Editor’s note: This column has been updated since publication.
AMSTERDAM — Objectively speaking, the unprecedented, bloody terrorist attacks in Paris on Friday night were not related to the European refugee crisis that has rumbled on for many months. Certainly the attacks could not have been caused by France’s acceptance of refugees because France, unlike Germany and Sweden, has not been accepting large numbers of refugees. Nor is it credible to believe that recently arrived refugees from the Syrian war were primarily responsible for organizing a complex series of attacks. People who climbed mountains or crossed the Mediterranean on rafts did not arrive in France and transform themselves immediately into armed terrorist killers.
The actual killers knew Paris very well. At least one has already been identified as a French national, known to the police. Others drove a Belgian rental car. I don’t care how all of the other killers entered the country: This operation was not planned by refugees. They picked targets — bars, a theater, the national stadium — in integrated neighborhoods, places that were frequented by young Parisians of all backgrounds.
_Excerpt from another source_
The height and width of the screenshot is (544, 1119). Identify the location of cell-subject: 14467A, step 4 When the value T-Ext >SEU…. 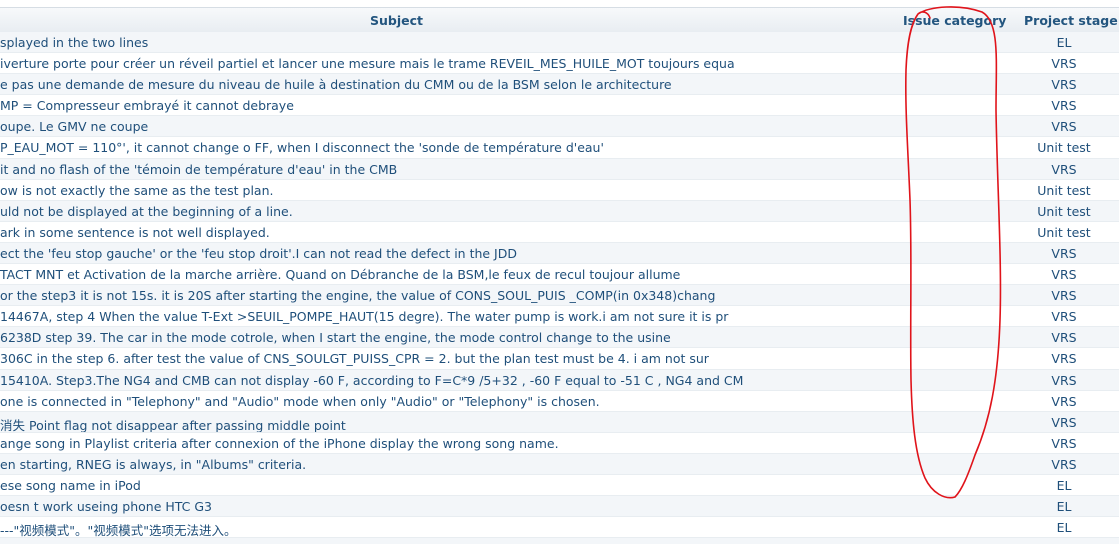
(442, 316).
The human brain is not rational, however, and within minutes of the news breaking — before the identity of any of the murderers was known — many, many people began making the link between the two issues. Not all of them were Europeans: Ben Carson helpfully declared that the United States, in the wake of Paris, must now close its borders to Middle Eastern refugees. But of course European writers, tweeters, citizens and politicians also made the same statement in large numbers.
It is important to separate these issues again. But before doing so, it is also important to understand why, to so many people, they seem to be linked.
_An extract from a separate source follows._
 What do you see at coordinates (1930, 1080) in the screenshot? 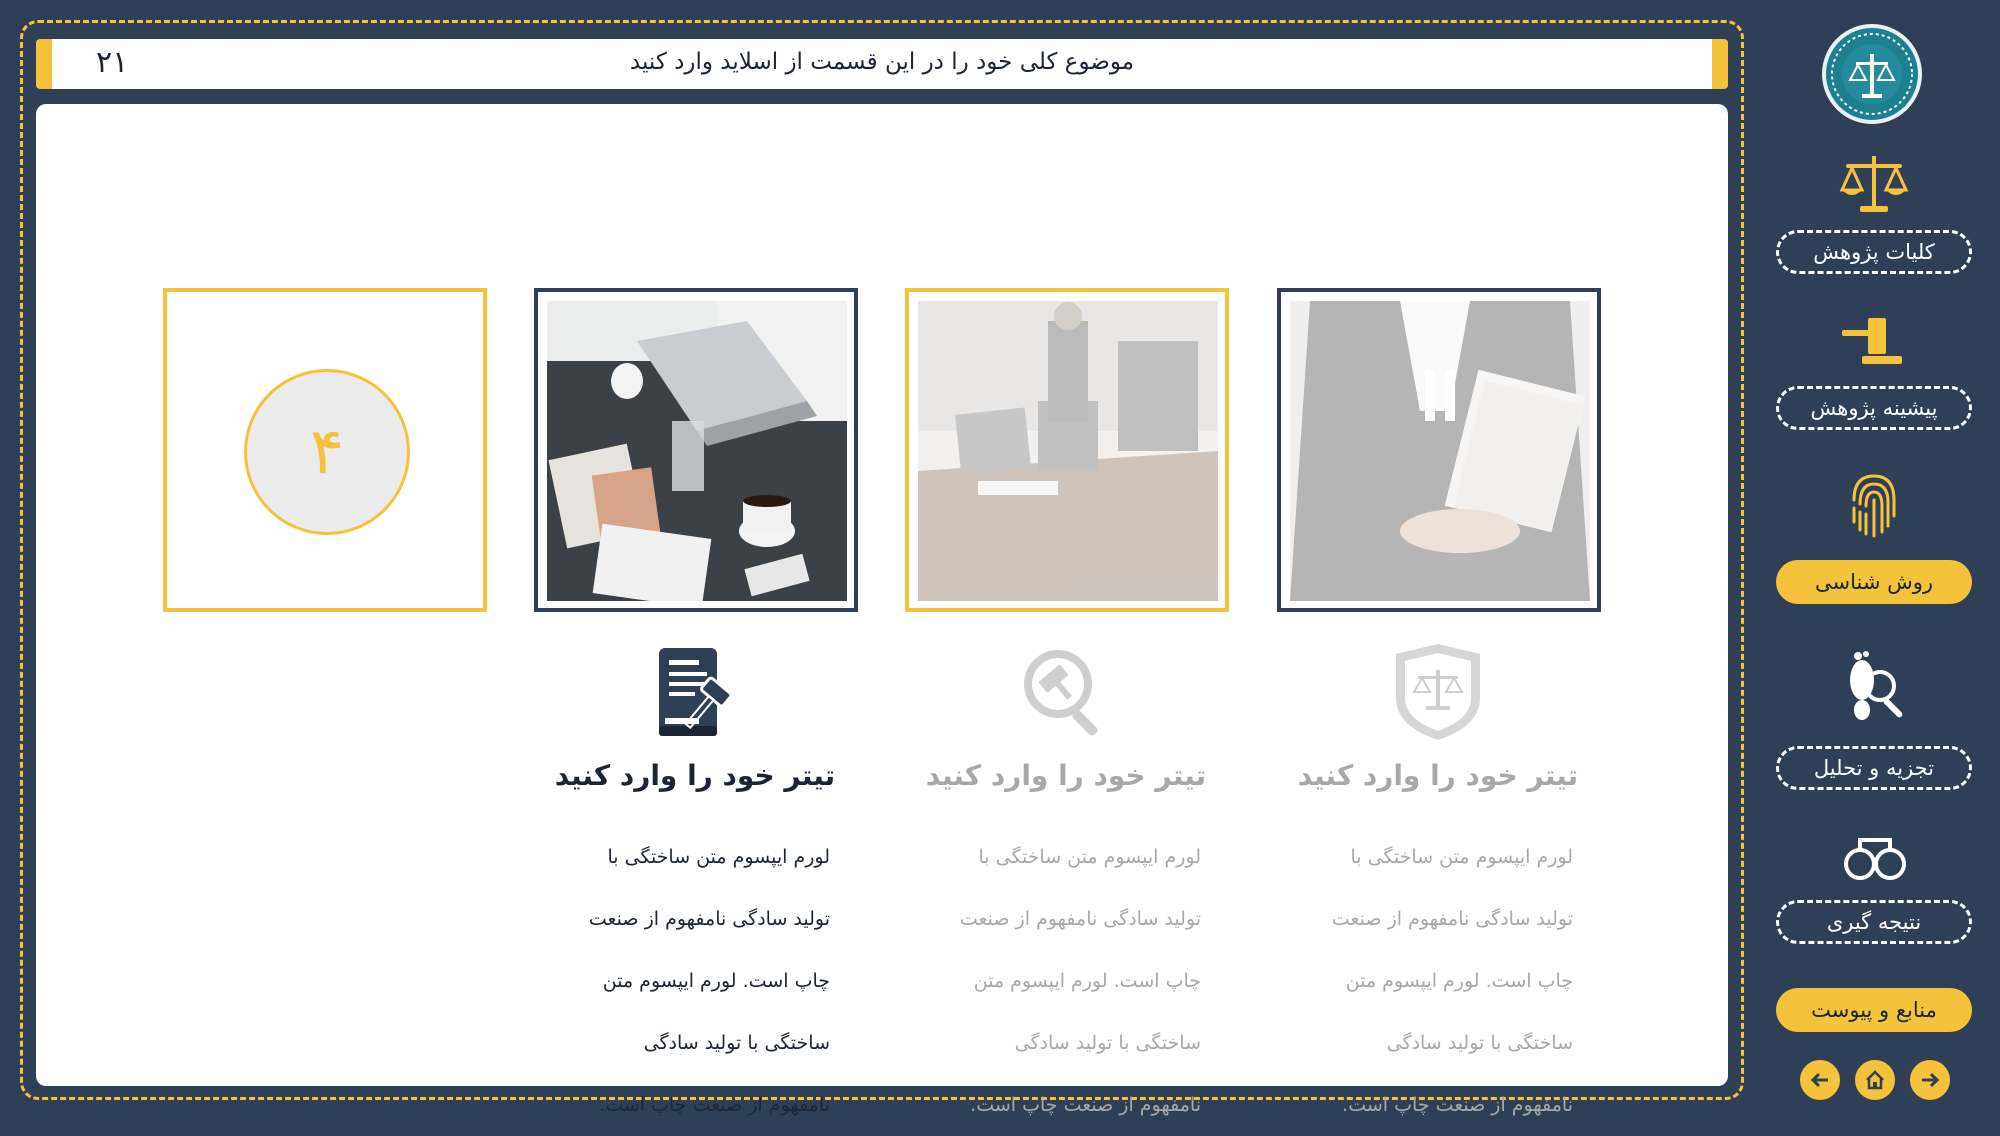
I see `arrow-right-icon` at bounding box center [1930, 1080].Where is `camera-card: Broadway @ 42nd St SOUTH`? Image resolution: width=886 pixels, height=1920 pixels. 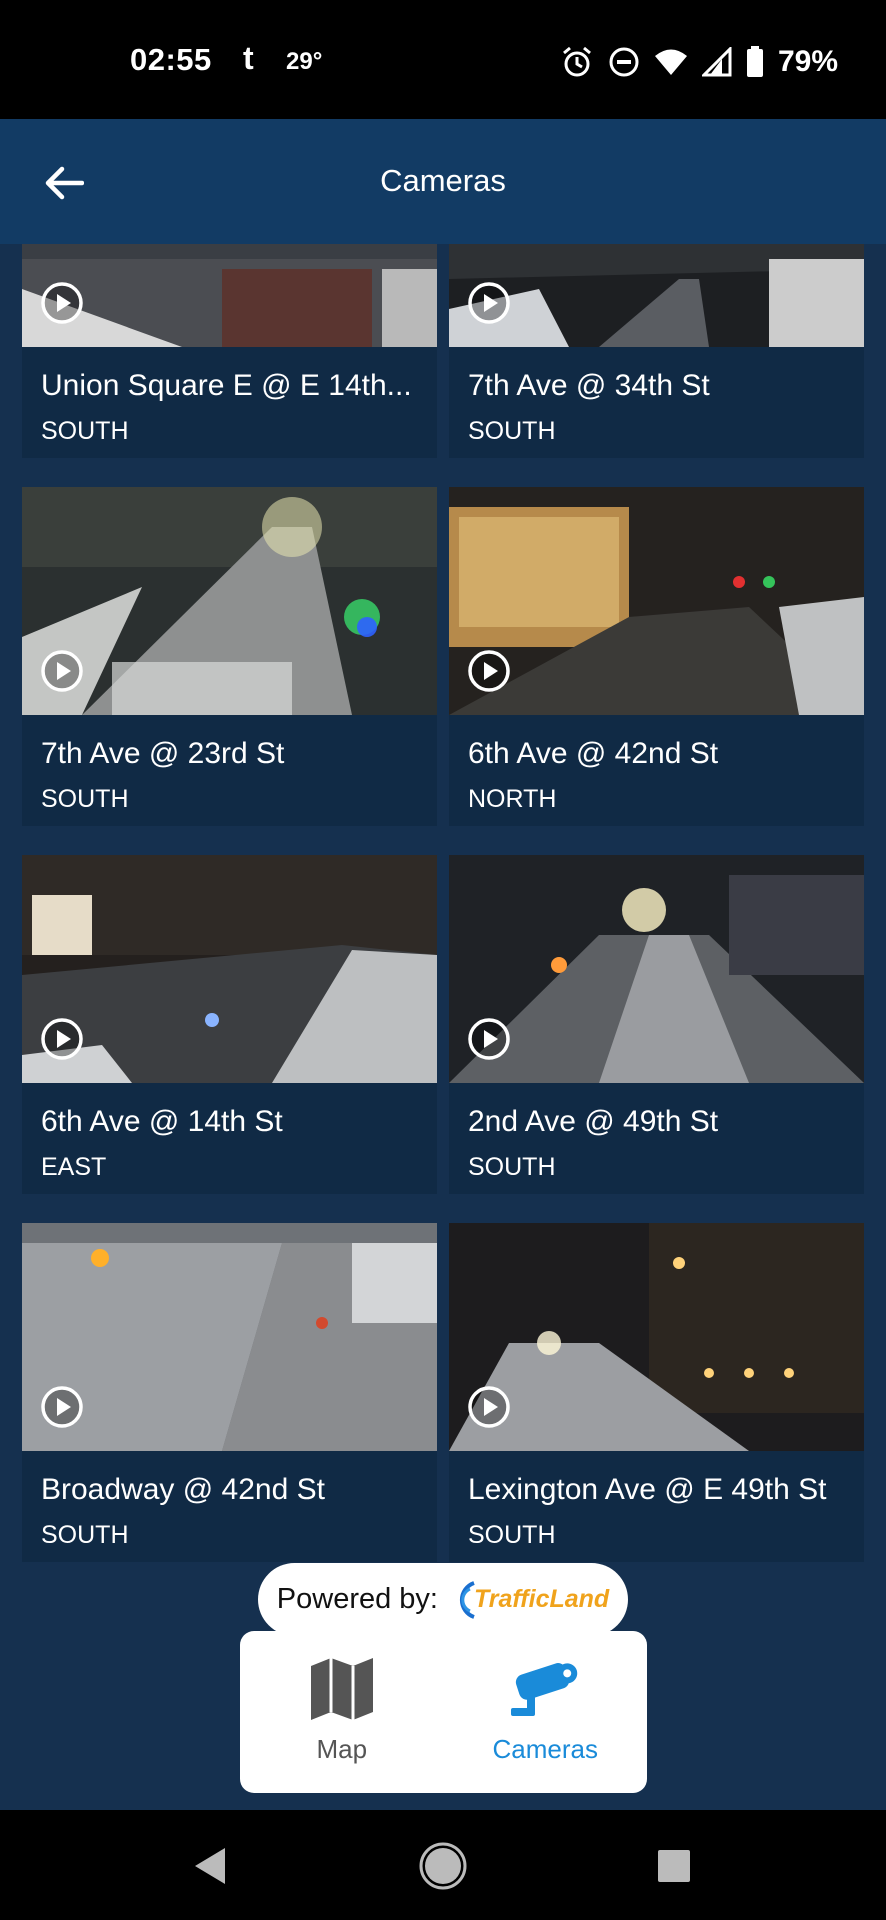
camera-card: Broadway @ 42nd St SOUTH is located at coordinates (230, 1392).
At the deepest level, the refugee crisis has unsettled people because it seems that Europe has lost control of this problem. This sense has been building ever since the German chancellor, Angela Merkel, unilaterally decided to change Europe’s asylum rules in the summer. Merkel’s gesture — hugely popular in Germany at the time — immediately encouraged thousands more people to make the dangerous trip across the Mediterranean. Despite colder weather, some 250,000 every month — 8,000 per day — are now entering the European Union, desperate to get in while they still can, overwhelming refugee services in even the most generous countries. As a result of this influx, Europe’s Schengen treaty, which eliminates borders between those countries that are members, is under mortal threat. Sweden has reintroduced temporary checks at its border crossings, just to monitor the flow of people. Slovenia and Hungary have put up fences on their borders with Croatia.
The logistical crisis pales beside the political crisis. For years — decades, really — Germany had positioned itself as the keeper of Europe’s rules. Whether dealing with the Greek crisis or the Russian invasion of Ukraine, Germany has always stuck solemnly to whatever treaties it signed or promises it made. When Germany suddenly shifted the policy without consultation at the European level, and forced everyone else to accommodate, widespread disaffection began to spread.
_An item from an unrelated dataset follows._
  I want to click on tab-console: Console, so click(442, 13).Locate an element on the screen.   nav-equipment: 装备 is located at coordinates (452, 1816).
There is no avoiding it: These terrorist attacks will consolidate this sense of insecurity, the feeling that no one at the national or international level is in charge of policy toward terrorism or refugees, even in those European countries that have no terrorism or refugees at all. And unless the sense of control returns, the political consequences could be severe. Across the continent, a surge in support for far-right, anti-European or anti-immigrant political groups has already begun, in Poland, the Netherlands, Sweden and France itself. The anti-E.U. movement in Britain is poised to benefit. So is Viktor Orban’s nationalist right government in Hungary, which successfully manipulated the refugees for its own benefit in the summer.
Europe now needs to restore security, stability and confidence. France and its allies will have to show that it is possible both to maintain a tolerant society and to fight — fiercely, competently — against the institutionalized terrorism of the Islamic State. In the longer term, Europe needs a consistent military strategy designed not to control the Islamic State but to destroy it. In the short term, in order to preserve freedom of movement within its borders and to prevent a wave of far-right governments from taking power, Europe as a whole must reassert control over its outer borders, create refugee processing centers at entry points and patrol its coasts.
Again: This is not because there is any real connection between refugees and the events in Paris, but because extremists cannot be allowed to capitalize on the feeling of insecurity, or to manipulate it in order to win power.
Compassion is vital, and the victims of Syria’s brutal war cannot be forgotten. Eventually it may even be possible to resettle some of them inside the E.U. But they need to be supported, accepted and invited in an orderly manner, as Europe has historically accepted refugees in the past. There isn’t a choice. If Europe itself becomes dysfunctional, then Europe will be incapable of helping anyone else.